In George Orwell’s 1984 he writes “He who controls the past controls the future. He who controls the present controls the past” – basically meaning, those with power and in control now have the ability to change our perception of the past, and hence of ourselves, changing our identities, hence also controlling what is possible in the future. This to me bares resemblance to what has happened in the past with Africa. The white men come in, colonize, and yes, bring many good things with them, but also squash the cultural identity and history of the continent.
This is still the case; contemporary African societies live in an environment in which they are dominated on several levels: politically, economically and culturally.
In the French colonies, Africans were legally prohibited (“Laval Decree”) from making films of their own. So until decolonisation, Africa was portrayed as an exotic land without history or culture – in famous films such as The African Queen (1951). For this reason, African cinema is an expression of a cultural identity; it is the search for an own specific style and a way to overcome alien influences – much like a lot of recent African history.

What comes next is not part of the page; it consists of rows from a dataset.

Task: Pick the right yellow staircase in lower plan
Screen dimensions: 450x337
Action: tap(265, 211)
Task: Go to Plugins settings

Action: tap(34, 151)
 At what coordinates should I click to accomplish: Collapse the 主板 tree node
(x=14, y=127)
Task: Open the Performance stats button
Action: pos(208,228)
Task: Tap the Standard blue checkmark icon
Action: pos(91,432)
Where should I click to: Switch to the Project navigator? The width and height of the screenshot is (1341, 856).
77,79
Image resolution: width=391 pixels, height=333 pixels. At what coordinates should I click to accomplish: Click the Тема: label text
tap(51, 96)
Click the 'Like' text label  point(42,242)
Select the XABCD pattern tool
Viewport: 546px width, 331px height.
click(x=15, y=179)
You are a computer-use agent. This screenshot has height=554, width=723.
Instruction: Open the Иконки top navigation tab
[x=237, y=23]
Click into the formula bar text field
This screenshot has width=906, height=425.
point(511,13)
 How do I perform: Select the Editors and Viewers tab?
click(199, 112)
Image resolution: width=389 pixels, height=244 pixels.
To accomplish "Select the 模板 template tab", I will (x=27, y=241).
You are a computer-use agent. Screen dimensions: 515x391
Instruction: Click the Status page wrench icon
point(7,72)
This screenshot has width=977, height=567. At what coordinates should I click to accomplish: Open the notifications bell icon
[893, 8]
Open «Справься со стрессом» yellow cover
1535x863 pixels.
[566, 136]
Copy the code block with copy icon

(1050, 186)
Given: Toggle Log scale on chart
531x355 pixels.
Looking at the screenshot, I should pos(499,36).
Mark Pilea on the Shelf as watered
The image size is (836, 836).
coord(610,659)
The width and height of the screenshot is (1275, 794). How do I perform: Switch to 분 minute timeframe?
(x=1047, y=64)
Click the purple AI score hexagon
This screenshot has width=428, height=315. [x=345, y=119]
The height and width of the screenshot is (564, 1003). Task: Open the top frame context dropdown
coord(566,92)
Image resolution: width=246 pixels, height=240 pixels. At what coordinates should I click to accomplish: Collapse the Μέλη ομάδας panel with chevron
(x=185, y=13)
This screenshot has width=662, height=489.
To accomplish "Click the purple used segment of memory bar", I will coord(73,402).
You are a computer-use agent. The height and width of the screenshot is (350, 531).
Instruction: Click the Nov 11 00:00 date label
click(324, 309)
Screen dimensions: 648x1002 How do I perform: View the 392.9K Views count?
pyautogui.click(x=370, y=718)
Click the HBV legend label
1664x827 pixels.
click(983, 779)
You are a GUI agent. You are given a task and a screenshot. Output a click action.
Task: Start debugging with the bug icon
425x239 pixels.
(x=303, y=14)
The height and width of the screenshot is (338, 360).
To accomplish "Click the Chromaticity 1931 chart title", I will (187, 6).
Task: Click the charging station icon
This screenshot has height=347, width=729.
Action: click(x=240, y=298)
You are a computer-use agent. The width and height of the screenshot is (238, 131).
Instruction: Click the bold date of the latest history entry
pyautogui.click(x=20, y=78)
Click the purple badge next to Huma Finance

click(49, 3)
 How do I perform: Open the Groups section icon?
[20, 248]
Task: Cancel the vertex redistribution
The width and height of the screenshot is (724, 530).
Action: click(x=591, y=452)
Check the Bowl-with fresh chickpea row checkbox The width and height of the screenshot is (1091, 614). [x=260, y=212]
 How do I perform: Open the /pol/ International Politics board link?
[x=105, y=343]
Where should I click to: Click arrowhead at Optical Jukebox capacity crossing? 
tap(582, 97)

Early African filmmakers were predominantly educated in France, and hence given special permission to make films within France, such as Paulin Soumanou Vieyra, who shot a short film in Paris by the name of Afrique Sur Seine (1955) – considered to be the first film directed by a black African.
For African filmmakers who saw the films prior to independence as ‘egregiously racist in nature’ – such as Ousmane Sembene and Oumarou Ganda – filmmaking was an important political tool for rectifying the erroneous image of Africans put forward by Western filmmakers and for reclaiming the image of Africa for Africans.
African cinema focuses on social and political themes rather than any commercial interests, and is an exploration of the conflicts between the traditional past and modern times – in this very specific way similar to British cinema.
African cinema is also often seen as a part of ‘Third Cinema’ – a Latin-American film movement that started in the 1960s–70s which decries neocolonialism, the capitalist system, and the Hollywood model of cinema as mere entertainment to make money – as well as being heavily influenced by Italian neorealism, Brazilian Cinema Novo and the theatre of Bertolt Brecht.
For this reason, the role of the African filmmaker is often compared to traditional griots – a West African bard-like figure who acts as part historian, storyteller, praise singer, poet and musician. Like them, the filmmakers’ task is to express and reflect communal experiences.
Despite the Nigerian film industry “Nollywood” being the second-biggest film industry in the world after Bollywood in terms of output, for decades African filmmakers have struggled to present viewers their own perspectives. Be it due to lack of funding, a lack of distribution possibilities, and or due to the lack of audiences or the absence of cinemas on the continent. With no proper distribution channels on the African continent in place, there is need for a parallel development in Internet accessibility and affordability for urban and rural Africa alike.
One of the challenges African cinema faces in this context is to avoid being overwhelmed by the powerful cultural imperialism coming from western media – through films, television, and the Internet.
Beyond the limited perspectives of European and American mass media productions, which reduce Africa to misery or something simply “exotic”, African films present a different insight into the diversity of the continent and its current social and political conflicts.
African films can very seldom attain more than an ‘exotically interesting’ status and are only accessible for a limited public. Despite the fact that they win prizes at festivals all over the world, these films are rarely programmed for regular screenings, be it on TV or in local cinemas.
This is a real problem for the continent, art changes our idea of ourselves, our knowledge of our past, and hence, what is possible in the future. Black History Month is vitally important in this respect, it promotes taking back the cultural identity of Africa. African Cinema has an up-hill battle to climb. As members of the Western audience, doing anything, playing any small part, and helping their fight, is vital for the continent. It’s just something we shouldn’t dismiss.